* **Your assignment**
Whenever the word "height" turns up in a line of the data below, copy that line.

Top of Extracted entries

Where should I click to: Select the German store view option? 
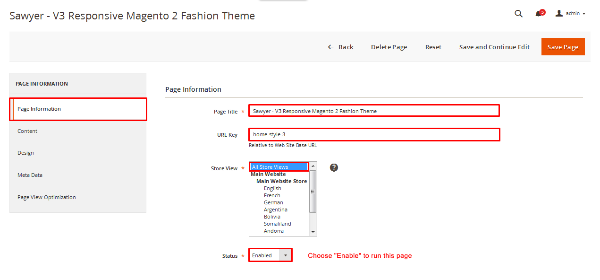coord(273,202)
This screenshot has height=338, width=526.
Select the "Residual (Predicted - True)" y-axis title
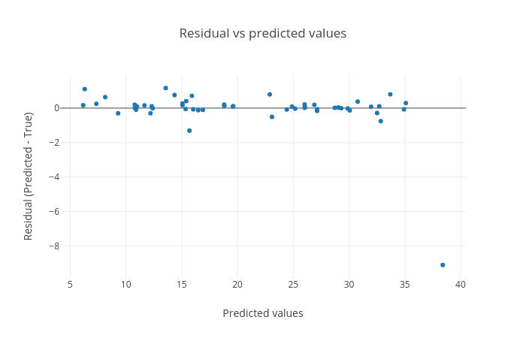29,177
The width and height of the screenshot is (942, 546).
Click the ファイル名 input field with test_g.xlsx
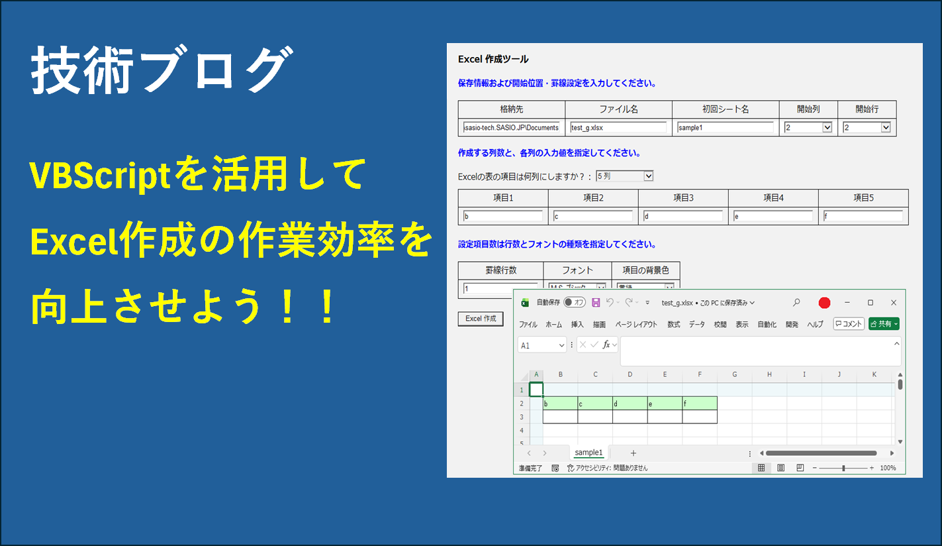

Bottom of Extracted entries

* **Result below**
This screenshot has height=338, width=526.
The width and height of the screenshot is (942, 546).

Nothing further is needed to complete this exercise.